Pharmacophore Optimization Using 3D QSAR, Virtual Screening, Docking, and ADMET Studies for the Design of Novel Pyrimidinyl‐imidazothiazole Derivatives as p38α Inhibitor

ABSTRACT The p38α mitogen‐activated protein kinase (MAPK) plays a critical role in chronic inflammatory disorders, making it an attractive therapeutic target. In this study, an integrated computational strategy was employed to design novel pyrimidinyl‐imidazothiazole derivatives as potential p38α inhibitors. The workflow included atom‐based 3D‐QSAR modeling, ligand‐based pharmacophore generation, new chemical entity enumeration, virtual screening, molecular docking, and ADMET profiling. The developed QSAR model demonstrated strong statistical reliability ( R 2 = 0.8892, Q 2 = 0.8480).

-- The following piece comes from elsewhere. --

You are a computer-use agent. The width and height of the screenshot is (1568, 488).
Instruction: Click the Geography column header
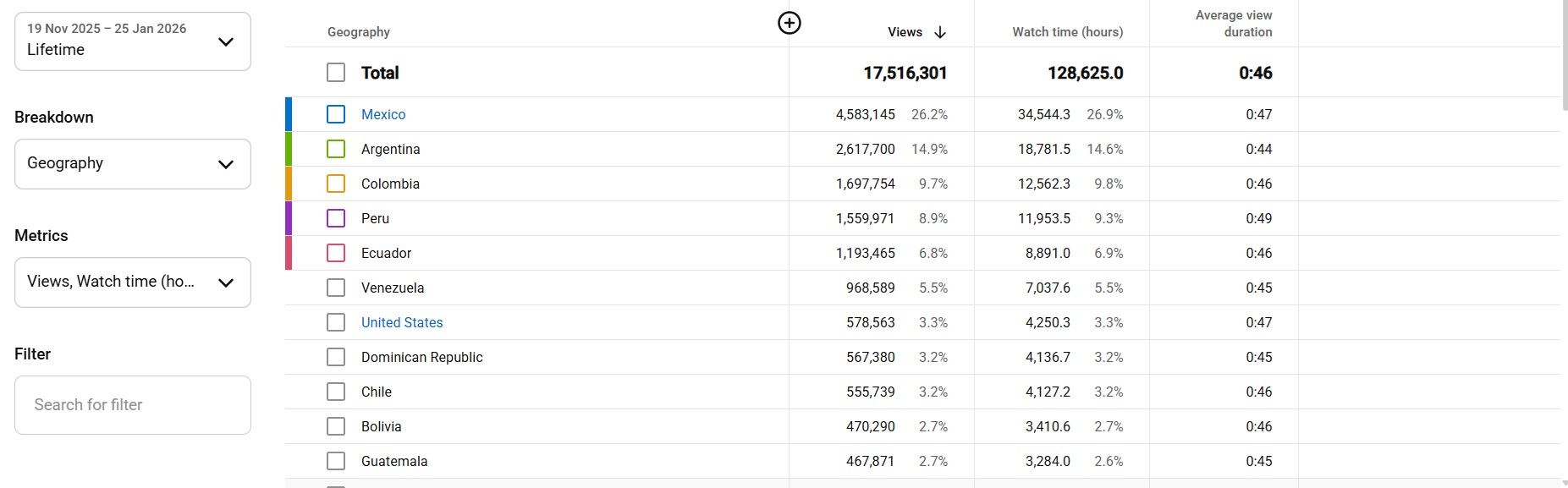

The QSAR model was validated by internal and external validation. A pharmacophore hypothesis (DHRRR_1) consisting of one hydrogen‐bond donor, one hydrogen‐bond acceptor, and three aromatic ring features identified key structural requirements for activity. Enumeration generated 1170 new compounds, which were combined with the ChEMBL dataset (45,738 compounds) and screened using the pharmacophore model, yielding 1165 hits. These were subjected to XP docking, induced‐fit docking, MM‐GBSA analysis, and ADMET evaluation, leading to the selection of ten promising candidates. To address biological redundancy and compensatory signaling within the MAPK pathway, cross‐docking studies were performed against related kinases. Among the screened compounds, compound 32 exhibited the most favorable selective binding affinity toward p38α, less toxicity, improved metabolism, and emerged as the most promising lead for further anti‐inflammatory drug development.